— Begin Excerpted text —
Family union did not only generate a sentimental bond between family members. The union was due to religion that was marked by the common belief of the ancestors, making the ancient family a strongly religious community, according to Coulange (1961), it was an association more focused on sacred fire and religion than a simple natural union.

It is noteworthy, therefore, that although religion was not the one that effectively created the family, it was she who standardized it. The family, in turn, did not expand by itself, and over time it became a city. It is not a family nucleus that, expanded, generated the city, on the contrary, human society did not expand as a single circle, it is formed by the congregation of several groups, being certain that it was the religious perspective regarding the cult that enabled this new association for expansion (COULANGES, 1961).

The religious connection within that family nucleus would hardly allow strangers to participate in that connection. The family, united by the sacred, in principle, would not authorize the participation of third parties. Over time, the union of tribes became viable, and this viability was left possible provided that the worship of the divinity of each one was respected. This is how several groups, gathered together each around their sacred, established alliances capable of forming the city. This possibility of union, established with the alliance between the members of various groups, becomes the initial term of the existence of the city (COULANGES, 1961).
— End Excerpted text —
◆ **Goal**
Print the stretch from "It is noteworthy, therefore, that" through "expansion (COULANGES, 1961)." in the passage on the ancient family, religion and the city.
— Begin Supplied information —
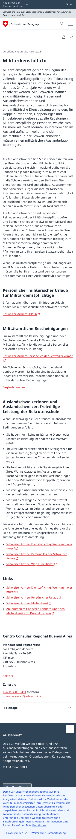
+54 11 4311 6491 (14, 692)
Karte (6, 676)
— End Supplied information —
◆ **Response to the exercise**
It is noteworthy, therefore, that although religion was not the one that effectively created the family, it was she who standardized it. The family, in turn, did not expand by itself, and over time it became a city. It is not a family nucleus that, expanded, generated the city, on the contrary, human society did not expand as a single circle, it is formed by the congregation of several groups, being certain that it was the religious perspective regarding the cult that enabled this new association for expansion (COULANGES, 1961).